Run a coding chat assistant fully offline against a local llama.cpp model
Use slash commands like /commit and /diff to do git work without leaving the chat
Point orangu at a project tree and let it read, edit, and run shell commands
Try a Rust-built TUI client with any OpenAI-compatible server endpoint
Need to clone, cargo build, install llama.cpp, and download a model before orangu can do anything.

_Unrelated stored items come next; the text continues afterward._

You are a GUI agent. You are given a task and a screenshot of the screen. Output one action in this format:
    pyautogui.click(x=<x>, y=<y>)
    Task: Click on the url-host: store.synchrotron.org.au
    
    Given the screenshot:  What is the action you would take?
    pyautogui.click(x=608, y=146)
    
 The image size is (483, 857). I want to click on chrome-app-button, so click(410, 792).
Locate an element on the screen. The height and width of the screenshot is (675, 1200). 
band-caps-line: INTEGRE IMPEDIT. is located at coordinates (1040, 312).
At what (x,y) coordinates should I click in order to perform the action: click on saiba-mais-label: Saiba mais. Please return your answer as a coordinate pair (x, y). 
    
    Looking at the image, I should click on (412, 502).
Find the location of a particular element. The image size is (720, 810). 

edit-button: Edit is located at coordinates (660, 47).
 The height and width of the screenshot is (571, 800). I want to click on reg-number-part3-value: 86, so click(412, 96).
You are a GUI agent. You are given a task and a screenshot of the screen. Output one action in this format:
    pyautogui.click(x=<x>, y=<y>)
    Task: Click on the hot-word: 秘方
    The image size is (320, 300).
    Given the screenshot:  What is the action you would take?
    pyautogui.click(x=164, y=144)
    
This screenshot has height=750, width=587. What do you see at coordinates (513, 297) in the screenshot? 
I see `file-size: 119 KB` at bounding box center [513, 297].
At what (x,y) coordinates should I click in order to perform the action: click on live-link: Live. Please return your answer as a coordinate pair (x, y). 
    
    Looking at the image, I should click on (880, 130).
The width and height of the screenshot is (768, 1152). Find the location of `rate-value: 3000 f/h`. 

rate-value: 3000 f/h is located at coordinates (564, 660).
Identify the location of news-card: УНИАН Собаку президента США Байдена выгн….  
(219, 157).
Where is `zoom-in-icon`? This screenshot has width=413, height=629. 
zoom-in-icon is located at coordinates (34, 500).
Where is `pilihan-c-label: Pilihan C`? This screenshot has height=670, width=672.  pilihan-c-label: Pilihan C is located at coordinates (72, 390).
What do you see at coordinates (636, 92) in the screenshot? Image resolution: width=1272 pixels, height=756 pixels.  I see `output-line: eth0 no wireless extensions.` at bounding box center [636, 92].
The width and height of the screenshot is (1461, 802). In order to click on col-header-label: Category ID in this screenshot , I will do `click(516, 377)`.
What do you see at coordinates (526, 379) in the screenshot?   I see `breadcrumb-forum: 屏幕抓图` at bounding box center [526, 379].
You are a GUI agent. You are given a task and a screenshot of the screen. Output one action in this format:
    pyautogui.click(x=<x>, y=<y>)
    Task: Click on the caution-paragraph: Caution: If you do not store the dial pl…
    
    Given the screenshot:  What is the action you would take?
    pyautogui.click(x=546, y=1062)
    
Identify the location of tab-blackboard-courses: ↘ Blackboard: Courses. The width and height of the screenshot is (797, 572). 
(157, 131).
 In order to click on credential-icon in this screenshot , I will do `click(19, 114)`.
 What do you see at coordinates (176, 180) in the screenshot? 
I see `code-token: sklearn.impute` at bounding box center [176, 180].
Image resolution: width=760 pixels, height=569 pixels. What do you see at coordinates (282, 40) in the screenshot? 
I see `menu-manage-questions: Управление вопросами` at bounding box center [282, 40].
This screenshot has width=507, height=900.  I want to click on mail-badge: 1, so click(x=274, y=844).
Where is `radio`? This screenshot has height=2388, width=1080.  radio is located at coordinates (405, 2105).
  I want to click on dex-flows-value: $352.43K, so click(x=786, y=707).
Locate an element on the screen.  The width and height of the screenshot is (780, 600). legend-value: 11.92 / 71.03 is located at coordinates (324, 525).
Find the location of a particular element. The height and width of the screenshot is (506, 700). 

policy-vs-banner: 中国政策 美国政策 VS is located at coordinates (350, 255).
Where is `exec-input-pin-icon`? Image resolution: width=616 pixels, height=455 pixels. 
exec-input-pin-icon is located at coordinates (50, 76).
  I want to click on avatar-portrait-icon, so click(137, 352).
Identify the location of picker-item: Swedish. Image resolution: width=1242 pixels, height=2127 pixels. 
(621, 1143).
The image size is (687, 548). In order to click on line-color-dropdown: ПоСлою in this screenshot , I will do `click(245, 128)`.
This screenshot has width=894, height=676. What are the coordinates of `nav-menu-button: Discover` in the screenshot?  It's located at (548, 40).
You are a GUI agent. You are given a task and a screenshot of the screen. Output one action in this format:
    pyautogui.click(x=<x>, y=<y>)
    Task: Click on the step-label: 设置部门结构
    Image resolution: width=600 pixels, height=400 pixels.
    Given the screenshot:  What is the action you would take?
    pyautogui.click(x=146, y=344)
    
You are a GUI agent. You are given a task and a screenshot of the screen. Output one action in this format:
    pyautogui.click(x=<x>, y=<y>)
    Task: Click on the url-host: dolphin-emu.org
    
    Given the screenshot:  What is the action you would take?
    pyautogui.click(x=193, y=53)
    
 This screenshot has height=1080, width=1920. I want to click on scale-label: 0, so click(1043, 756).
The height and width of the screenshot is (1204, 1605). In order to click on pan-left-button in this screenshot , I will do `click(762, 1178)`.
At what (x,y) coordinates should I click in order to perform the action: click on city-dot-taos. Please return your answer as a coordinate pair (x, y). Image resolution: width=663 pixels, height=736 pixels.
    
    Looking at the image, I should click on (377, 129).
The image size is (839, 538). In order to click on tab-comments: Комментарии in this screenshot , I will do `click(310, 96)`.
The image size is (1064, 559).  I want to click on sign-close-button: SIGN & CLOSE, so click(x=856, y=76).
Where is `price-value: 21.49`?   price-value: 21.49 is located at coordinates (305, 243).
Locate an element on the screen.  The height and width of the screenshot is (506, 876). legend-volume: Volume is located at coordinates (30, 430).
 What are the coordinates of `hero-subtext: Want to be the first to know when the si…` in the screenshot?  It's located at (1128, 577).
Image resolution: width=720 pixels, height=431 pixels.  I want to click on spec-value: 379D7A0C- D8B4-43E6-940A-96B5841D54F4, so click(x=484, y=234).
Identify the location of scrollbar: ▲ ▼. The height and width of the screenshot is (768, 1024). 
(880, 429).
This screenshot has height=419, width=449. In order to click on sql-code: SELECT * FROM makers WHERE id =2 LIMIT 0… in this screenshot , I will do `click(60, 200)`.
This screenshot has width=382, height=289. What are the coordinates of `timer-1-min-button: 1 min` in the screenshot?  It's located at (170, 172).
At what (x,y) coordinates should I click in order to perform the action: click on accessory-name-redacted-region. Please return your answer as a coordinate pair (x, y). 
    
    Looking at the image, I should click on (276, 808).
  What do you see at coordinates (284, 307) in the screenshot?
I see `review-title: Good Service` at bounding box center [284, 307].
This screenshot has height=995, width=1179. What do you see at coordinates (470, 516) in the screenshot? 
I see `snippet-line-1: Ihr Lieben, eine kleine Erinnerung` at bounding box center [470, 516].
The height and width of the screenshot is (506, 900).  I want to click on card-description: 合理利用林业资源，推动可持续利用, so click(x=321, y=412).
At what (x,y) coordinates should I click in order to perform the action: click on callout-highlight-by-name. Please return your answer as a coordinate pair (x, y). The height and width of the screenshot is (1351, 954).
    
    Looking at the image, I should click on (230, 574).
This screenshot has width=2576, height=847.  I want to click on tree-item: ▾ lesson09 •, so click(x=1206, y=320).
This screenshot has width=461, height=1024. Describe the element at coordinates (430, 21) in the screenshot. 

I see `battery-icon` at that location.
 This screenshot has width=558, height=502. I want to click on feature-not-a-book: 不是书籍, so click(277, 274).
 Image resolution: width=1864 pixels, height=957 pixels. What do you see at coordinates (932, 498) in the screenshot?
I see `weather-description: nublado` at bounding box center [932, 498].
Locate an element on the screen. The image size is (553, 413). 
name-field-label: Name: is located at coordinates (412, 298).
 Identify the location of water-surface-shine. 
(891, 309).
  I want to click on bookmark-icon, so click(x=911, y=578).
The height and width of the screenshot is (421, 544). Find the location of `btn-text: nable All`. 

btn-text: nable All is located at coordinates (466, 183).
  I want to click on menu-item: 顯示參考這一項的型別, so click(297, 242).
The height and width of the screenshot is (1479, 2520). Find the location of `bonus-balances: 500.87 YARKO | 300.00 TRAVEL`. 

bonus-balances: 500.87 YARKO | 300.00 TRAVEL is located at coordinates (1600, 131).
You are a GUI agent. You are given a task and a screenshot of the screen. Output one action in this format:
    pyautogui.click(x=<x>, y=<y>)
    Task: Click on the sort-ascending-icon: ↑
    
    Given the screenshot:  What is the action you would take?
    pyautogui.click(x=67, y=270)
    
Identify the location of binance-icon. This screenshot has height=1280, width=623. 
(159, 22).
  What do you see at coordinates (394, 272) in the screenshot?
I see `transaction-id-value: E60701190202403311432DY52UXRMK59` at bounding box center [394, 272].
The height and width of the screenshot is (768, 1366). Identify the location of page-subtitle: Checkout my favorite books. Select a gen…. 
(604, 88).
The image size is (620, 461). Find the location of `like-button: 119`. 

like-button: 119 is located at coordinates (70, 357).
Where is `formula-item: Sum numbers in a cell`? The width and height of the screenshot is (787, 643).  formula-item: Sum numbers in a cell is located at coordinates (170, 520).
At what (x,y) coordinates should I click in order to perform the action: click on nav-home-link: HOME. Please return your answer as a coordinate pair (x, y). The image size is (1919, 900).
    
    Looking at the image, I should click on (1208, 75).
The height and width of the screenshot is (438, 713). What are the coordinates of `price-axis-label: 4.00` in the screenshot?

orangu is a coding assistant that lives in your terminal and talks to a language model running on your own machine. It is built in Rust and is designed to work with OpenAI-compatible servers, with special attention paid to llama.cpp, which is a popular project for running open-weight models locally. The name is a nod to the orangutan, described in the README as the smartest ape. Once llama.cpp and a model have been downloaded, orangu does not need an internet connection. The program is workspace-aware, meaning it has tools for reading files, editing them, listing them, fetching content, and running shell commands inside a project directory you choose. By default it works on the current directory, but you can point it at another tree with a --workspace flag. The terminal interface has a persistent header showing the workspace, server, and model status, with a streaming footer that displays tokens per second when the model is producing output. You can scroll through history, use Tab completion, queue commands while a response is still arriving, and cancel a request with a double Escape. A long list of slash commands is provided for git-like and file operations, including /commit, /push, /pull, /rebase, /merge, /checkout, /squash, /diff, /log, /show_file, and /open_file. Natural-language aliases like commit "my message", push, or open README.md are also recognised. Installation involves cloning the repo and building with cargo. A sample configuration file is shipped in doc/etc/orangu.conf. The project has been tested on Fedora 44 and is released under the GPL v3.
Generated 2026-05-22 · Model: sonnet-4-6 · Verify against the repo before relying on details.